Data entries
+--

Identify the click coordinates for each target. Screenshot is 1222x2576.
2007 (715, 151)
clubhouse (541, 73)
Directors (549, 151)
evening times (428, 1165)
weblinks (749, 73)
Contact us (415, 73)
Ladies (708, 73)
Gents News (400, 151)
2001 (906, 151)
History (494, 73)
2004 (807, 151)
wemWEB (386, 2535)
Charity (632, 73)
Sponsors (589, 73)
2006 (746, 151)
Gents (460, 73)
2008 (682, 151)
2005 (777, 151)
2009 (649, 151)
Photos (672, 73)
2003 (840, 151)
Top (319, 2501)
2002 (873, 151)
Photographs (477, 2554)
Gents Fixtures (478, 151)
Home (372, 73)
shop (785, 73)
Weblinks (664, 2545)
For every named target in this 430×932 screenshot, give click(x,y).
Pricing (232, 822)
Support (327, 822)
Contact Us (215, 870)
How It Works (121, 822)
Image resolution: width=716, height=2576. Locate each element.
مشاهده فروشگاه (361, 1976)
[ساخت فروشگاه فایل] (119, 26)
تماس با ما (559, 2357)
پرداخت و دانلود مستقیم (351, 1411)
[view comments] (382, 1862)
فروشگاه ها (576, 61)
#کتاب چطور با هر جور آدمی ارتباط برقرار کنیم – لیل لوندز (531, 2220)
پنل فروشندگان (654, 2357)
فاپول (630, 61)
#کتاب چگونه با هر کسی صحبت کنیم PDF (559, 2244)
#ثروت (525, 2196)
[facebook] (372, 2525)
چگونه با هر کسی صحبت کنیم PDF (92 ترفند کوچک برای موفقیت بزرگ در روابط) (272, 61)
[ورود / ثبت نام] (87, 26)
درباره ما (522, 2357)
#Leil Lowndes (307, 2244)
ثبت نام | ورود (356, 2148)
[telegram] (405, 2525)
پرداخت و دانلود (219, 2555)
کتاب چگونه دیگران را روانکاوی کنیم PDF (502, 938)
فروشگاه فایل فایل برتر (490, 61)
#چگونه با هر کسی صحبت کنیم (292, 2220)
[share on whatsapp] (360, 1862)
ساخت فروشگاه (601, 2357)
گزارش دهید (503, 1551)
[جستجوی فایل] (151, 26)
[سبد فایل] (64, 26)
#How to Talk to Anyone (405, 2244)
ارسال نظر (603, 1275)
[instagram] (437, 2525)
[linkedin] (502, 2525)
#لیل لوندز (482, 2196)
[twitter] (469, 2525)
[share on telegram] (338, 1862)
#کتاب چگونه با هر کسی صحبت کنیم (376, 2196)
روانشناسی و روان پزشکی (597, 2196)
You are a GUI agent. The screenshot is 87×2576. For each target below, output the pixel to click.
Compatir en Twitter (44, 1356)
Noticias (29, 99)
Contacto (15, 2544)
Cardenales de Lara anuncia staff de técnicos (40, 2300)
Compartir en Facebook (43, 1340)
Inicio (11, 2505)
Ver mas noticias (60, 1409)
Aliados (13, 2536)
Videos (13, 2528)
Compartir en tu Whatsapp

+--

Task prompt: Retype the data in full and match it exactly.

Result of the task:
Identify the click coordinates for each target. Screenshot is 1222x2576.
2007 (715, 151)
clubhouse (541, 73)
Directors (549, 151)
evening times (428, 1165)
weblinks (749, 73)
Contact us (415, 73)
Ladies (708, 73)
Gents News (400, 151)
2001 (906, 151)
History (494, 73)
2004 (807, 151)
wemWEB (386, 2535)
Charity (632, 73)
Sponsors (589, 73)
2006 (746, 151)
Gents (460, 73)
2008 (682, 151)
2005 (777, 151)
2009 (649, 151)
Photos (672, 73)
2003 (840, 151)
Top (319, 2501)
2002 (873, 151)
Photographs (477, 2554)
Gents Fixtures (478, 151)
Home (372, 73)
shop (785, 73)
Weblinks (664, 2545)
For every named target in this 430×932 screenshot, give click(x,y).
Pricing (232, 822)
Support (327, 822)
Contact Us (215, 870)
How It Works (121, 822)
Image resolution: width=716, height=2576. Locate each element.
مشاهده فروشگاه (361, 1976)
[ساخت فروشگاه فایل] (119, 26)
تماس با ما (559, 2357)
پرداخت و دانلود مستقیم (351, 1411)
[view comments] (382, 1862)
فروشگاه ها (576, 61)
#کتاب چطور با هر جور آدمی ارتباط برقرار کنیم – لیل لوندز (531, 2220)
پنل فروشندگان (654, 2357)
فاپول (630, 61)
#کتاب چگونه با هر کسی صحبت کنیم PDF (559, 2244)
#ثروت (525, 2196)
[facebook] (372, 2525)
چگونه با هر کسی صحبت کنیم PDF (92 ترفند کوچک برای موفقیت بزرگ در روابط) (272, 61)
[ورود / ثبت نام] (87, 26)
درباره ما (522, 2357)
#Leil Lowndes (307, 2244)
ثبت نام | ورود (356, 2148)
[telegram] (405, 2525)
پرداخت و دانلود (219, 2555)
کتاب چگونه دیگران را روانکاوی کنیم PDF (502, 938)
فروشگاه فایل فایل برتر (490, 61)
#چگونه با هر کسی صحبت کنیم (292, 2220)
[share on whatsapp] (360, 1862)
ساخت فروشگاه (601, 2357)
گزارش دهید (503, 1551)
[جستجوی فایل] (151, 26)
[سبد فایل] (64, 26)
#How to Talk to Anyone (405, 2244)
ارسال نظر (603, 1275)
[instagram] (437, 2525)
[linkedin] (502, 2525)
#لیل لوندز (482, 2196)
[twitter] (469, 2525)
[share on telegram] (338, 1862)
#کتاب چگونه با هر کسی صحبت کنیم (376, 2196)
روانشناسی و روان پزشکی (597, 2196)
You are a GUI agent. The screenshot is 87×2576. For each target below, output the pixel to click.
Compatir en Twitter (44, 1356)
Noticias (29, 99)
Contacto (15, 2544)
Cardenales de Lara anuncia staff de técnicos (40, 2300)
Compartir en Facebook (43, 1340)
Inicio (11, 2505)
Ver mas noticias (60, 1409)
Aliados (13, 2536)
Videos (13, 2528)
Compartir en tu Whatsapp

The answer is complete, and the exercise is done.